Direct Shuffle on YARN

Explains the shuffle phase of a MapReduce application.

Overview of Direct Shuffle

During the shuffle phase of a MapReduce application, HPE Ezmeral Data Fabric writes to a file system volume limited by its topology to the local node instead of writing intermediate data to local disks controlled by the operating system. This improves performance and reduces demand on local disk space while making the output available cluster-wide.

Direct Shuffle is the default shuffle mechanism for HPE Ezmeral Data Fabric. However, you can modify the yarn-site.xml and mapred-site.xml configuration files to enable Apache Shuffle for MapReduce applications. See Apache Shuffle on YARN.

The LocalVolumeAuxiliaryService runs in the NodeManager process. The LocalVolumeAuxiliaryService manages the local volume on each node and cleans up shuffle data after a MapReduce application has finished executing.

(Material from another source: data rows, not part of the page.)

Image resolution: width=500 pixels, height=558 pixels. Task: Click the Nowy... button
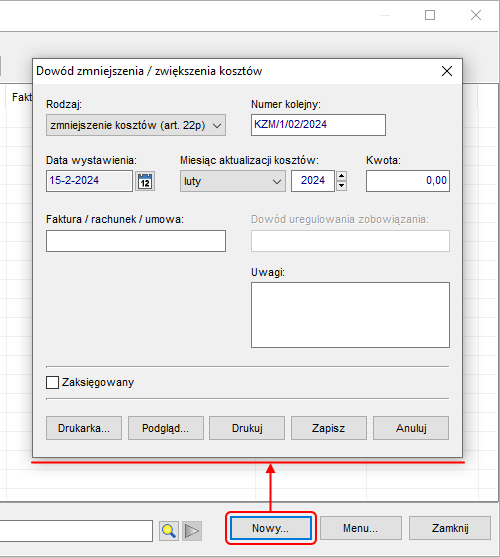(271, 528)
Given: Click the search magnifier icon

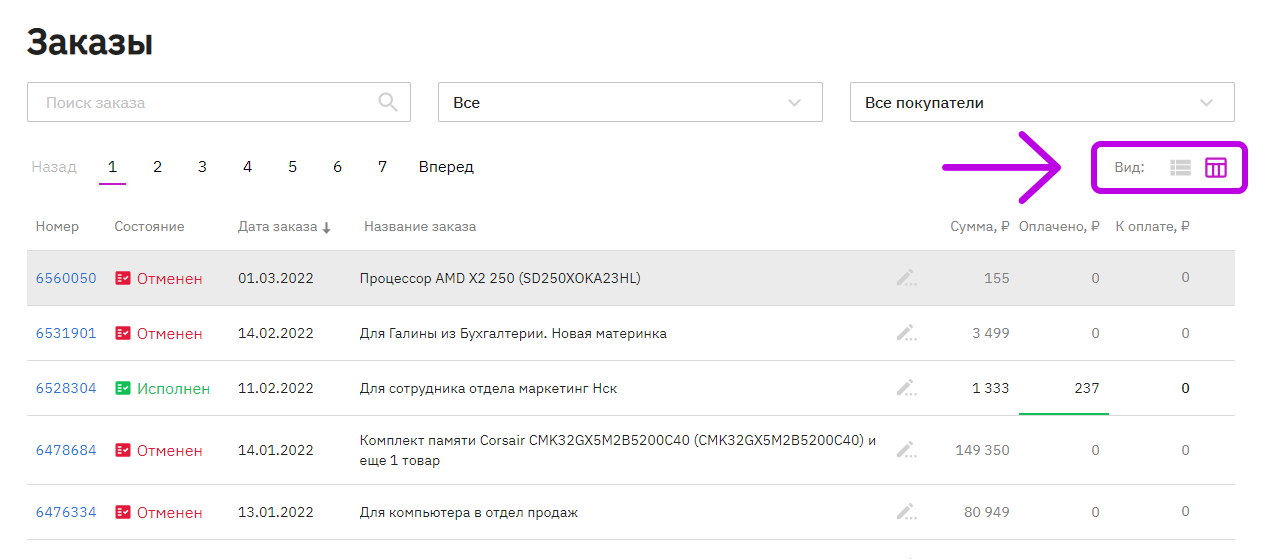Looking at the screenshot, I should pyautogui.click(x=388, y=102).
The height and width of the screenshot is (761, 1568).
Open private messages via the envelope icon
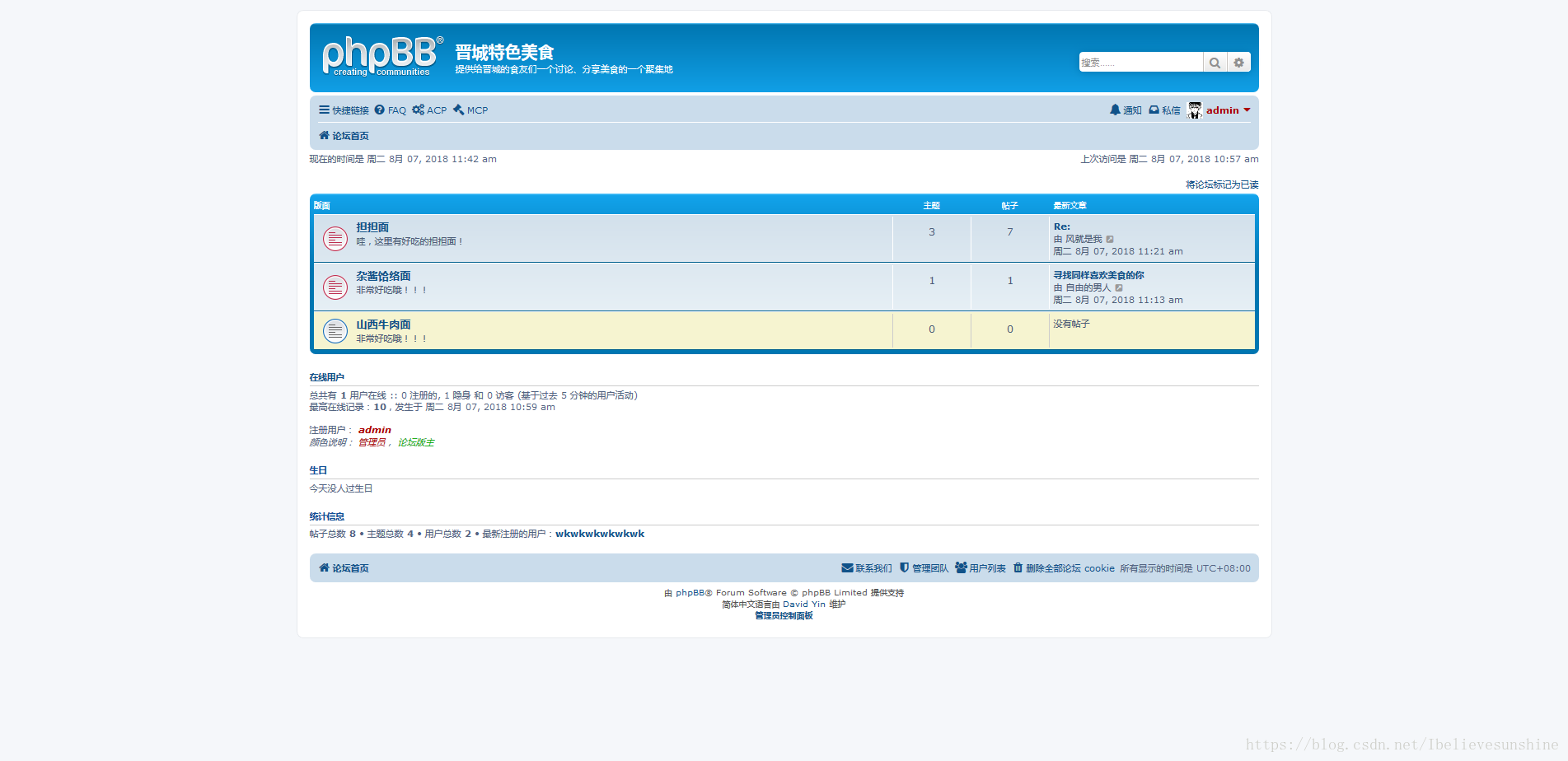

The MRAppMaster service initializes the application by calling initializeApplication() on the LocalVolumeAuxiliaryService.
The MRAppMaster service requests task containers from the ResourceManager. The ResourceManager sends the MRAppMaster information that MRAppMaster uses to request containers from the NodeManager.
The NodeManager on each node launches containers using information about the node’s local volume from the LocalVolumeAuxiliaryService.
Data from map tasks is saved in MRAppMaster for later use in TaskCompletion events, which are requested by reduce tasks.
As map tasks complete, map outputs and map-side spills are written to the local volumes on the map task nodes, generating Task Completion events.
ReduceTasks fetch Task Completion events from the Application Manager. The task Completion events include information on the location of map output data, enabling reduce tasks to copy data from MapOutput locations.
Reduce tasks read the map output information.
Spills and interim merges are written to local volumes on the reduce task nodes.
MRAppMaster calls stopApplication() on the LocalVolumeAuxiliaryService to clean up data on the local volume.

Configuration for Direct Shuffle

The deafult YARN parameters for Direct Shuffle are as follows:

<property>
    <name>yarn.nodemanager.aux-services</name>
    <value>mapreduce_shuffle,mapr_direct_shuffle</value>
    <description>shuffle service that needs to be set for Map Reduce to run</description>
</property>
<property>
    <name>yarn.nodemanager.aux-services.mapr_direct_shuffle.class</name>
    <value>org.apache.hadoop.mapred.LocalVolumeAuxService</value>
</property>

The default mapred parameters for Direct Shuffle are as follows:

<property>
    <name>mapreduce.job.shuffle.provider.services</name>
    <value>mapr_direct_shuffle</value>
</property>
<property>
    <name>mapreduce.job.reduce.shuffle.consumer.plugin.class</name>
    <value>org.apache.hadoop.mapreduce.task.reduce.DirectShuffle</value>
</property>
<property>
    <name>mapreduce.job.map.output.collector.class</name>
    <value>org.apache.hadoop.mapred.MapRFsOutputBuffer</value>
</property>
<property>
    <name>mapred.ifile.outputstream</name>
    <value>org.apache.hadoop.mapred.MapRIFileOutputStream</value>
</property>
<property>
    <name>mapred.ifile.inputstream</name>
    <value>org.apache.hadoop.mapred.MapRIFileInputStream</value>
</property>
<property>
    <name>mapred.local.mapoutput</name>
    <value>false</value>
</property>
<property>
    <name>mapreduce.task.local.output.class</name>
    <value>org.apache.hadoop.mapred.MapRFsOutputFile</value>
</property>